[What is required]: Look through the data below and output, unchanged, every line from the one holding "Where should I click to: Click" through the one holding "Where should I click to: Select", inclusive. Skip the pictures.

[Data for this exercise]:
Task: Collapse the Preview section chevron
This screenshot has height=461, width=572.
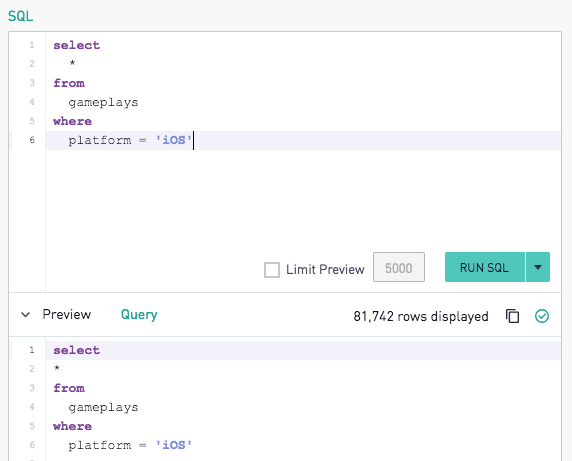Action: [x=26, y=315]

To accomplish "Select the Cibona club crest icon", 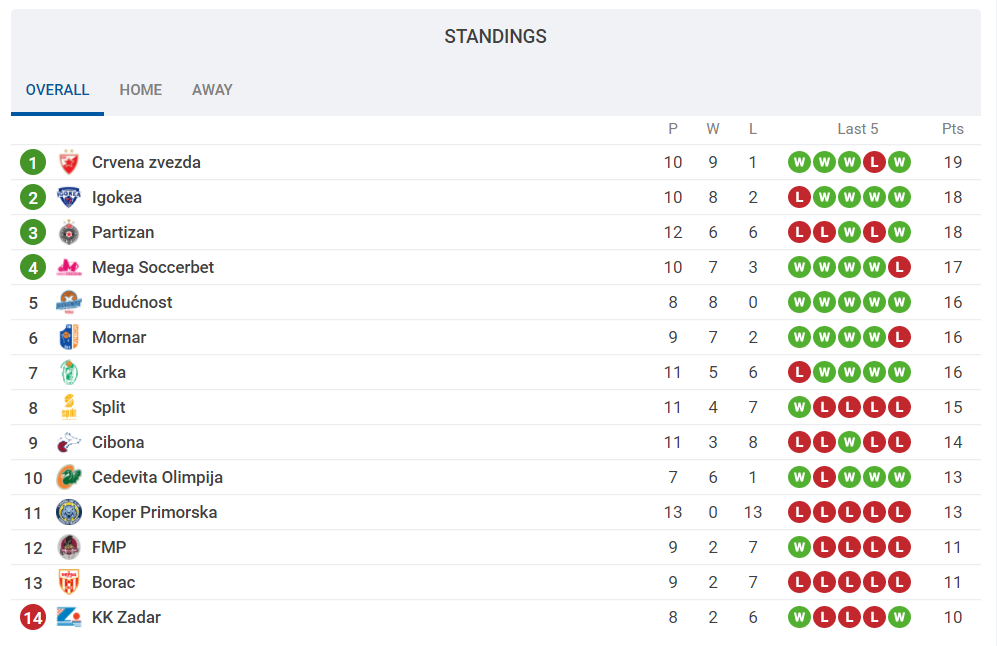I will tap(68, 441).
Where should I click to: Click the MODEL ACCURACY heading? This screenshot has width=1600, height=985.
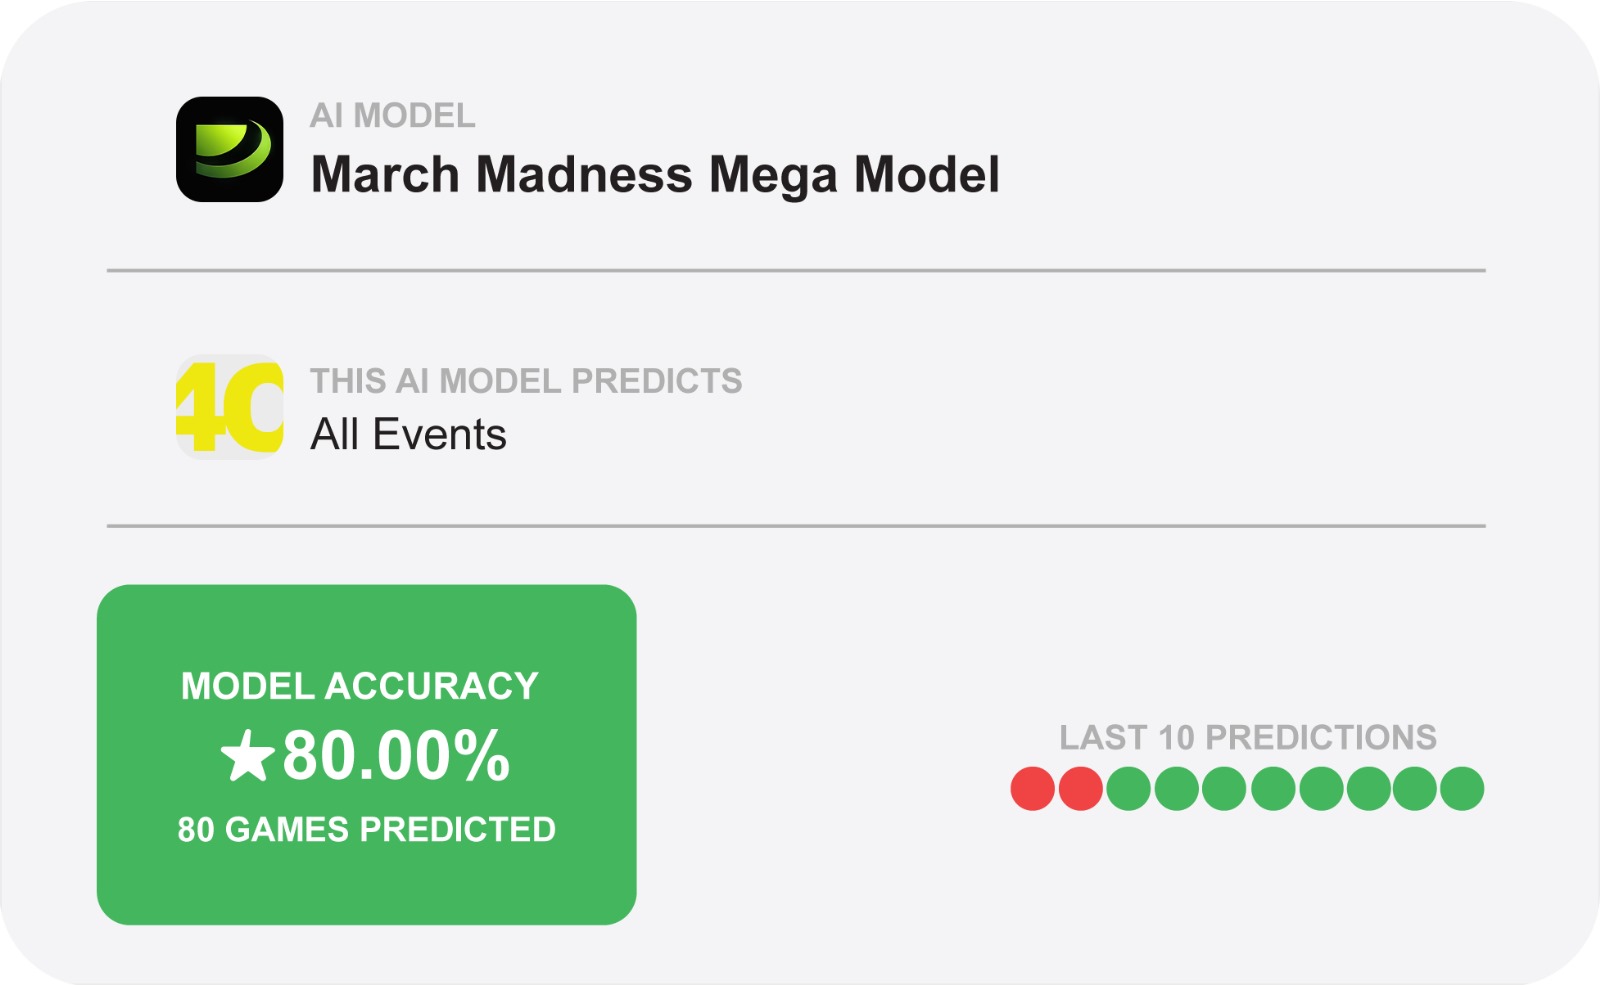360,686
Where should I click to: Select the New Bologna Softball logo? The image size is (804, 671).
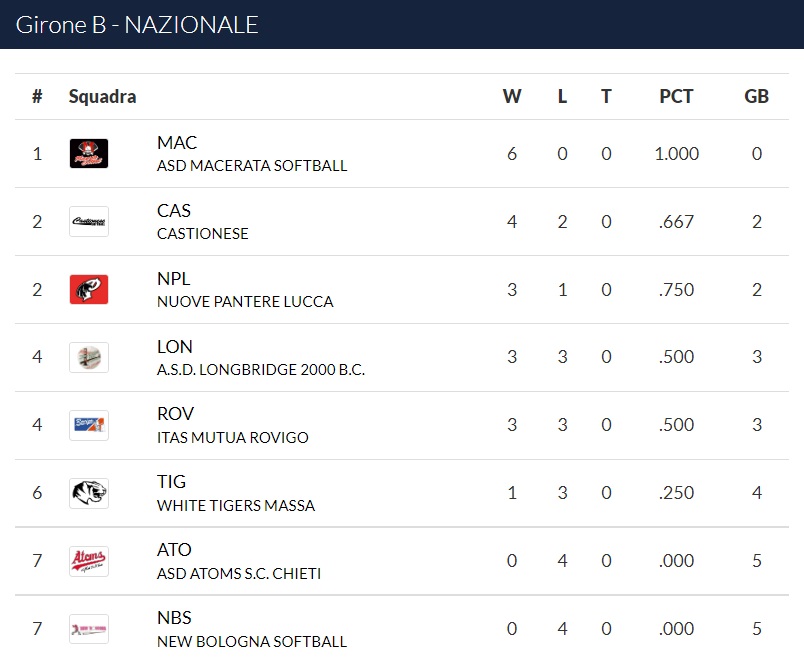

* * *

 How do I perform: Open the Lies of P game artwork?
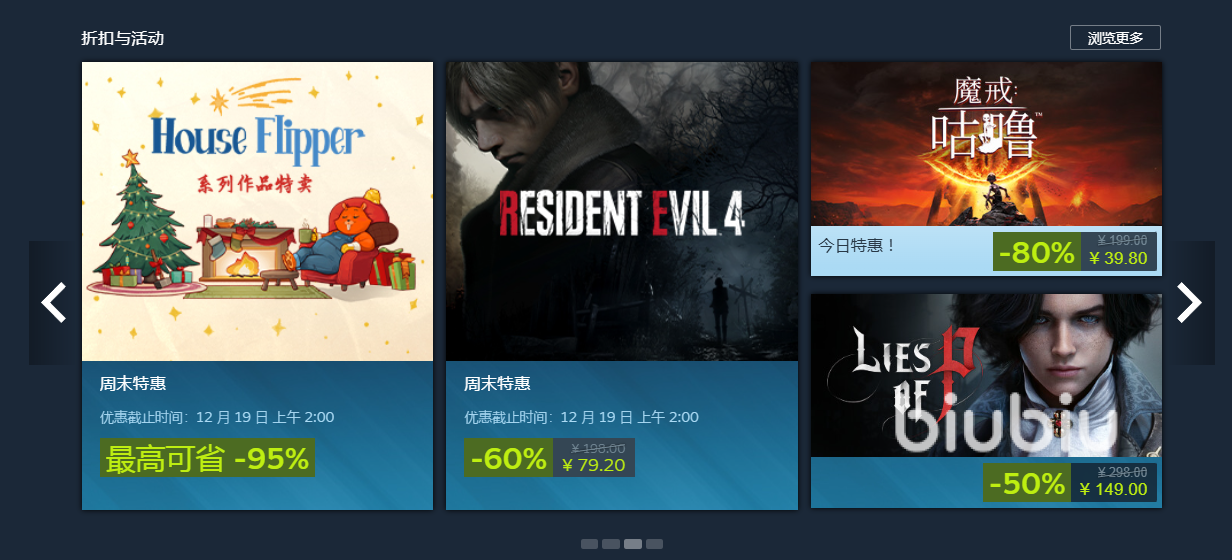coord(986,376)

[Output of the task]:
Where should I click to: Click the MODEL ACCURACY heading? This screenshot has width=1600, height=985.
360,686
Where should I click to: Select the New Bologna Softball logo? The image size is (804, 671).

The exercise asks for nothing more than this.